Le diagnostic moléculaire
La recherche des mutations est possible lorsque le gène de l’enzyme est connu, notamment pour faciliter les études familiales et essayer d’établir des corrélations génotype-phénotype qui restent limitées par l’hétérogénéité des mutations. Toutefois quelques mutations plus fréquentes ont été décrites dans la MPS IIIA en fonction de l’origine géographique : mutation R245H en Hollande (58% des allèles), en Australie (41% des allèles) et en Allemagne (35% des allèles), mutation 1092delC en Espagne (46% des allèles), mutation R74C en Pologne (56% des allèles), mutation R456H en Australie (43% des allèles) et en Espagne (32% des allèles), mutation S66W en Italie (29% des allèles),…
Le diagnostic prénatal
Il est possible par la mesure de l’activité enzymatique correspondante réalisée soit dans une biopsie trophoblastique prélevée à la 8–9ème semaine de grossesse, soit plus tardivement dans les amniocytes cultivés après amniocentèse après la 14ème semaine de grossesse, même si l’étude des glycosaminoglycanes dans le surnageant du liquide amniotique peut donner une première indication. Le diagnostic est également possible par la recherche des mutations identifiées chez le patient index après avoir vérifié la ségrégation des allèles par l’étude de l’ADN des parents.
Traitement symptomatique
Le caractère progressif de la maladie de Sanfilippo, comme des autres mucopolysaccharidoses, nécessite une évaluation régulière clinique et paraclinique pour adapter au mieux le traitement symptomatique et prévenir certaines complications.
Le traitement des troubles du comportement et du sommeil est difficile. Il fait appel aux antihistaminiques ou aux neuroleptiques sédatifs au début de la maladie, plus qu’aux benzodiazépines qui peuvent avoir un effet paradoxal. Le méthylphénidate ne paraît pas efficace pour traiter l’hyperkinésie de ces enfants. Les antidépresseurs tricycliques (Laroxyl°, Tofranil°, Anafranyl°) ont un bon effet sédatif en particulier nocturne, peut-être du fait de leur action antalgique sur d’éventuelles douleurs neuropathiques. La mélatonine semble donner d’assez bons résultats pour régulariser le sommeil et retrouver un meilleur rythme veille-sommeil.
L’épilepsie est habituellement peu active et son traitement facile à équilibrer. Il repose en première intention sur le valproate de sodium, ou sur la carbamazépine ou l’oxcarbazépine dont on peut également espérer un effet bénéfique sur le comportement et/ou d’éventuelles douleurs neuropathiques. Les troubles extrapyramidaux sont peu sensibles aux traitements spécifiques en dehors de l’arrêt des médications neuroleptiques. Le baclofène peut être utile pour diminuer la spasticité.

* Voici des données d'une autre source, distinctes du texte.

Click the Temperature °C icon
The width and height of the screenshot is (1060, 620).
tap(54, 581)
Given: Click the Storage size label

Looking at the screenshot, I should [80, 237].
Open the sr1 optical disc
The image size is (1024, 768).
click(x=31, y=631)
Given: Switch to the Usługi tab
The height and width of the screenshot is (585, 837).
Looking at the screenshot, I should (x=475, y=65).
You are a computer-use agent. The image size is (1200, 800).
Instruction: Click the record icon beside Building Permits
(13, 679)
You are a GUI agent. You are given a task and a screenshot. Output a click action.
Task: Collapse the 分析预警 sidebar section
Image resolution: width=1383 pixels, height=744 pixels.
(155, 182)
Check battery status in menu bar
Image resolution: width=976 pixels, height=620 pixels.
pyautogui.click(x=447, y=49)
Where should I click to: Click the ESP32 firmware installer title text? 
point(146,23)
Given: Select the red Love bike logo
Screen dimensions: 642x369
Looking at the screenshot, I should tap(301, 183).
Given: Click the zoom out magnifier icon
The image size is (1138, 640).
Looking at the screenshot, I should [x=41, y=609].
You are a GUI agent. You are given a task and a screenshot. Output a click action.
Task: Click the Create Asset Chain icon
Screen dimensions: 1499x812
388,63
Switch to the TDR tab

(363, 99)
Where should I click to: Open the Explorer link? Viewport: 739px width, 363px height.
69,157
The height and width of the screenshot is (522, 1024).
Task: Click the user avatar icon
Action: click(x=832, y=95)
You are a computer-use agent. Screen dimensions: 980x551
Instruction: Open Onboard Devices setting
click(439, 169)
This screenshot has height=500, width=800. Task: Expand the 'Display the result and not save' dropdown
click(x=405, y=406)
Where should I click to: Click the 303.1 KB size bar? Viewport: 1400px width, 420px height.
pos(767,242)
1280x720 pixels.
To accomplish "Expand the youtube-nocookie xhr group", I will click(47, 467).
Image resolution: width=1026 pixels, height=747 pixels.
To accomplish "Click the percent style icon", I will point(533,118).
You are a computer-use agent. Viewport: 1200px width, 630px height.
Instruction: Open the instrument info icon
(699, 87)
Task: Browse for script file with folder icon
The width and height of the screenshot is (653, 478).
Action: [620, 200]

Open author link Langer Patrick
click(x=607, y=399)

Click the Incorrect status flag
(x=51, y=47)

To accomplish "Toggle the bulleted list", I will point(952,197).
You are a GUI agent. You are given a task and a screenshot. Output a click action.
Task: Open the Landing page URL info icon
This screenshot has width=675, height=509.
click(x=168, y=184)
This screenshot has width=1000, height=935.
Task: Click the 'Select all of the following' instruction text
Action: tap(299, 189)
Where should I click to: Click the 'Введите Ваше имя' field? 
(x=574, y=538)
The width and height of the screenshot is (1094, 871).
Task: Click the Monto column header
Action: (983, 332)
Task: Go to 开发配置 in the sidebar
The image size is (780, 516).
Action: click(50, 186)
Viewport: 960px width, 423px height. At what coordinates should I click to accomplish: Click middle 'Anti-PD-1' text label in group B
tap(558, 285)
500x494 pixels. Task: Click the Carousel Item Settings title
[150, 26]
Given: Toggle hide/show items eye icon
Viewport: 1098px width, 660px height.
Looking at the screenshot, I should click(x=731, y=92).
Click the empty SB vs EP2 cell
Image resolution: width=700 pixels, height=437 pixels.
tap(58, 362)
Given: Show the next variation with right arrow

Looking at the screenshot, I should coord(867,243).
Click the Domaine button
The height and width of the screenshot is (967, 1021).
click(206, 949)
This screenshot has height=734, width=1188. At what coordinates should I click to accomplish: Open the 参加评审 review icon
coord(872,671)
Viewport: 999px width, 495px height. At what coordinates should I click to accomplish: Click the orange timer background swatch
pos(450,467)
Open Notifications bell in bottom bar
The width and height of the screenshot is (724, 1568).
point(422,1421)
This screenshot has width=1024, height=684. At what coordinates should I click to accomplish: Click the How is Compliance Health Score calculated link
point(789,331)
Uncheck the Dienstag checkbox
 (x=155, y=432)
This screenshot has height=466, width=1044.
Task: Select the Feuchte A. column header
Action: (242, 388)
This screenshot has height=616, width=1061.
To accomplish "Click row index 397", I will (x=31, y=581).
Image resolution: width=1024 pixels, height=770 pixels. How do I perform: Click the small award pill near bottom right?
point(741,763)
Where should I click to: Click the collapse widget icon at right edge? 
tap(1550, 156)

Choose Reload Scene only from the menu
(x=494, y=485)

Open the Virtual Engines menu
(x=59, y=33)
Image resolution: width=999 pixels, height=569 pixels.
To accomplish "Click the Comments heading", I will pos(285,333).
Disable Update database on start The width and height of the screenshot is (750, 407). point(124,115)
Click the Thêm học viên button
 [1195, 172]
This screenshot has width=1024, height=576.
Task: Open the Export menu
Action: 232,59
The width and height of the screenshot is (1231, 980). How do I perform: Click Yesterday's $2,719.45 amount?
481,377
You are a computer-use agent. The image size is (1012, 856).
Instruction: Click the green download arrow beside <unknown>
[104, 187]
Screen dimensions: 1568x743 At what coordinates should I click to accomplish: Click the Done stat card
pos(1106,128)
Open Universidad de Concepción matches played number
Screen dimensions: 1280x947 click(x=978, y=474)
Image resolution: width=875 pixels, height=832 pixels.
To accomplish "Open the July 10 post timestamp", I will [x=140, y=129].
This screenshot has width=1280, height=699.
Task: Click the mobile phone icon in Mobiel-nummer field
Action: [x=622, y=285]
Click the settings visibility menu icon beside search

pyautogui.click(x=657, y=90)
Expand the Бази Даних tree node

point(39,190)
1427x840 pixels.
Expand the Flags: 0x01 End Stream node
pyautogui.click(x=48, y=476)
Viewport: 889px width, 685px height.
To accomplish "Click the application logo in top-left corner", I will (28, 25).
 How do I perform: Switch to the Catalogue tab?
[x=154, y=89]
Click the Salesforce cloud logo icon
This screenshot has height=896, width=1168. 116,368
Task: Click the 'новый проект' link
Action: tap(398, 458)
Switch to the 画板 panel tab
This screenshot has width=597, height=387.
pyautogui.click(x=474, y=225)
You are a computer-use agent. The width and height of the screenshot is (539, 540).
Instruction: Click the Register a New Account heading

Le recours à une prophylaxie de l’endocardite bactérienne en cas de soins dentaires est systématique dès lors qu’il existe une valvulopathie. Les soins dentaires nécessitent souvent une anesthésie en raison des troubles du comportement. La kinésithérapie d’entretien articulaire, et surtout les appareillages orthopédiques (par exemple des attelles nocturnes pour prévenir l’aggravation d’un équin chez un enfant encore marchant) sont souvent mal acceptés ; le recours à un corset est parfois nécessaire pour stabiliser une déformation scoliotique. De même, en cas de surdité perceptive, la mise en place et la tolérance d’un appareillage auditif peuvent être difficiles, comme l’évaluation de son bénéfice.
Traitement spécifique
Il n’y a pas actuellement de traitement spécifique disponible pour les maladies de Sanfilippo humaines.
Dans cette maladie, la greffe de moelle osseuse n’a pas d’indication : elle a été tentée mais n’a aucun effet sur le cours neurologique de la maladie même si elle est réalisée au stade présymptomatique. De même la thérapeutique enzymatique substitutive se heurte à l’obstacle de la barrière hémato-méningée.
Des études de thérapie génique sur des modèles animaux se développent en particulier dans les maladies de Sanfilippo de types A et B.